Soumit Roy: All right. Thank you so much again for all the color and taking the questions. We look forward to the ESMO data.

Matt Coffey: Thanks so much.

Operator: Thank you. [Operator Instructions] And your next question will be from John Newman at Canaccord. Please go ahead.

John Newman: Hi, guys. Good morning, and thanks for taking my question. So, Matt, just had a kind of a follow up question on the ADCs. How do you think about pelareorep, excuse me, being used long-term with ADCs? Do you kind of — do you see a pathway here where perhaps you get your initial approval in combination with chemotherapy, but then you’re able to perhaps investigate a combination with ADCs? And if so, is there a specific subset of patients that you think might be more attractive for that combination? Thanks.

Matt Coffey: Yeah. No, absolutely. So, the first part of your question, what we would look to do is go after ADAC failures who are still taxane-naive. So, similar to the patient population that we treated on BRACELET, in terms that they would be taxane-naive. We don’t think that ADACs are especially immunosuppressive. They’re actually deemed to be quite, I don’t want to say mild, but mild in terms — in comparison to chemotherapy. So, we don’t think this would be something that would diminish immunological response. In terms of ultimately combining with ADACs, we are very interested in that possibility.

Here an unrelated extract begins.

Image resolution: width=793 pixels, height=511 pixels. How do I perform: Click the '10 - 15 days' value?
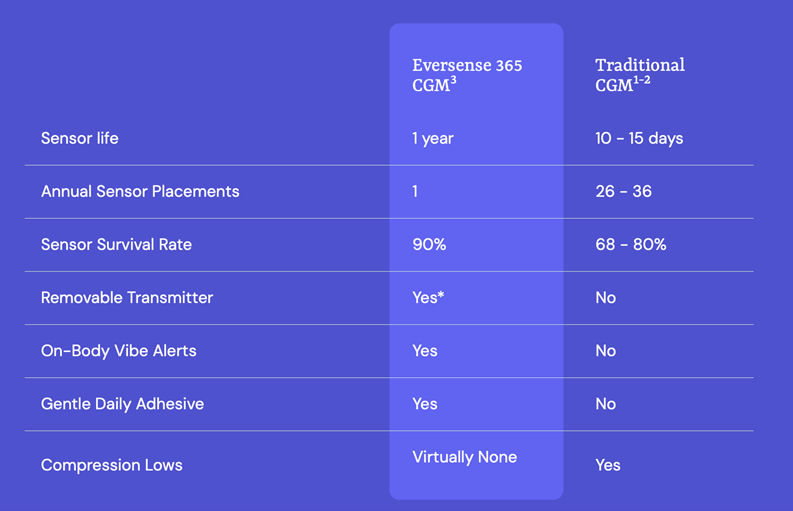(x=639, y=138)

What we know of our agent is anything that causes a cellular stress does lead to susceptibility, especially in the context of not being immunosuppressive, that it’s always been a concern of the company that we’d be using too high chemotherapy that you would blunt the immunological response to this.

What we are seeing is the product does seem to work better in patients that have better immunological status or basically just saying it works better in patients who aren’t as heavily pretreated. So, we do think that there is a role for combining this with ADAC that would be part of our lifecycle management. And it is something that stakeholders have act actively asked us to pursue. So, it is obviously an area of interest for us.

John Newman: Great. Thank you.

Operator: Thank you. And at this time, gentlemen, it appears that we have no other questions. Please proceed with any closing remarks.

End of Q&A:

Matt Coffey: Well, thank you operator, and thanks to all who joined our call today. Have a great day. Thanks very much.

Operator: Thank you, sir. Ladies and gentlemen, this does indeed conclude your conference call for today. Once again, thank you for attending. And at this time we do ask that you please disconnect your lines.